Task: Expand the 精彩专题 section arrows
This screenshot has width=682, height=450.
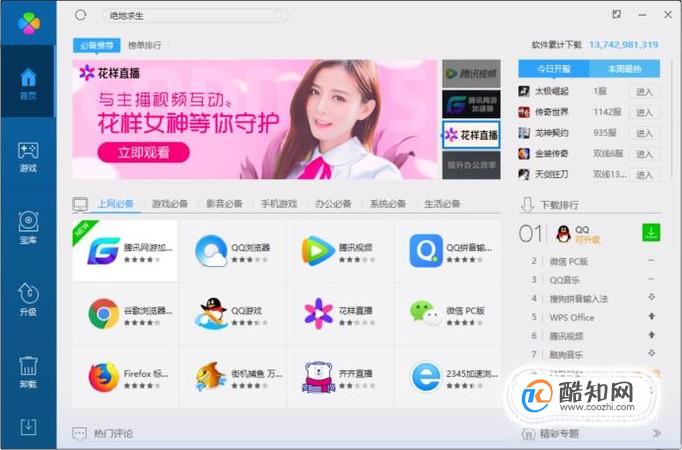Action: [x=656, y=434]
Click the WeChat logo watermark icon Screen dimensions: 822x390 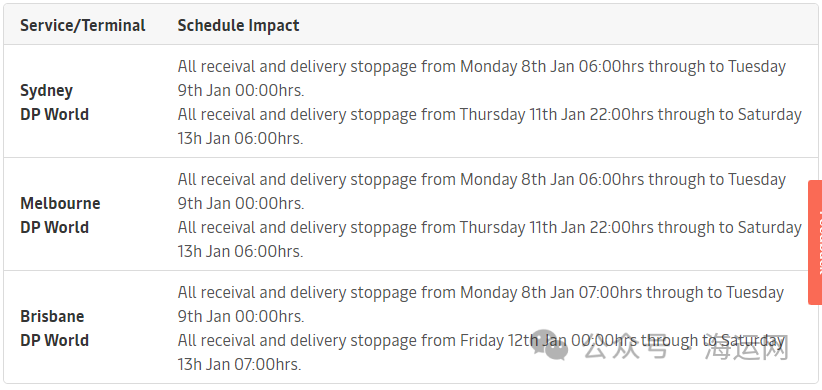551,345
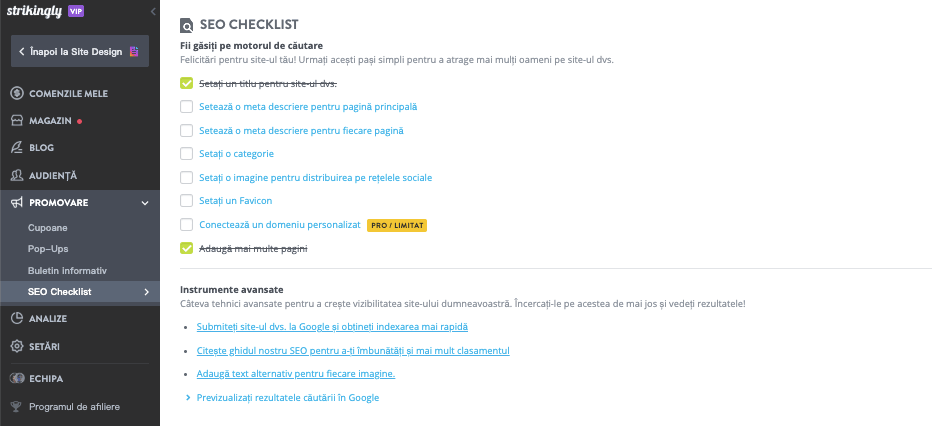
Task: Collapse the Promovare section chevron
Action: click(x=146, y=203)
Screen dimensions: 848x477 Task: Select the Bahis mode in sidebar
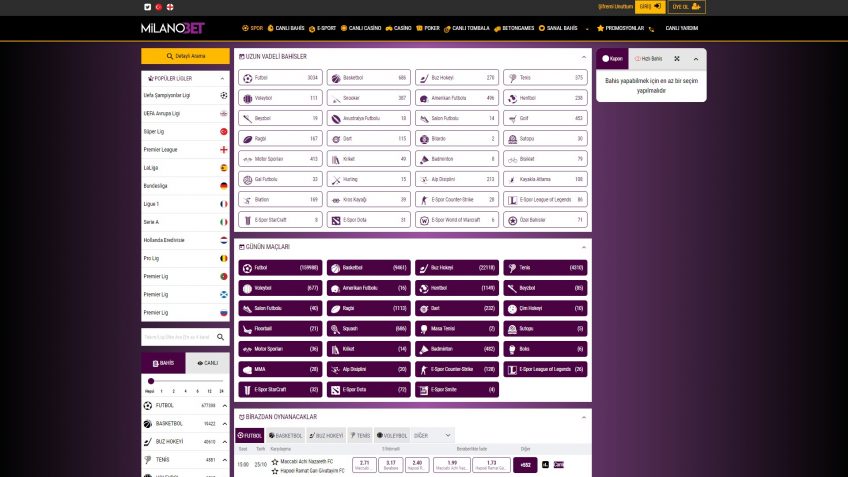point(163,363)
══════════
**Your assignment**
Would you give again, exactly as written, the lines from the one containing "Screen dimensions: 848x477" through the end of the records, with no pictures and no other lines?

**Expected answer**
Screen dimensions: 848x477 Task: Select the Bahis mode in sidebar
point(163,363)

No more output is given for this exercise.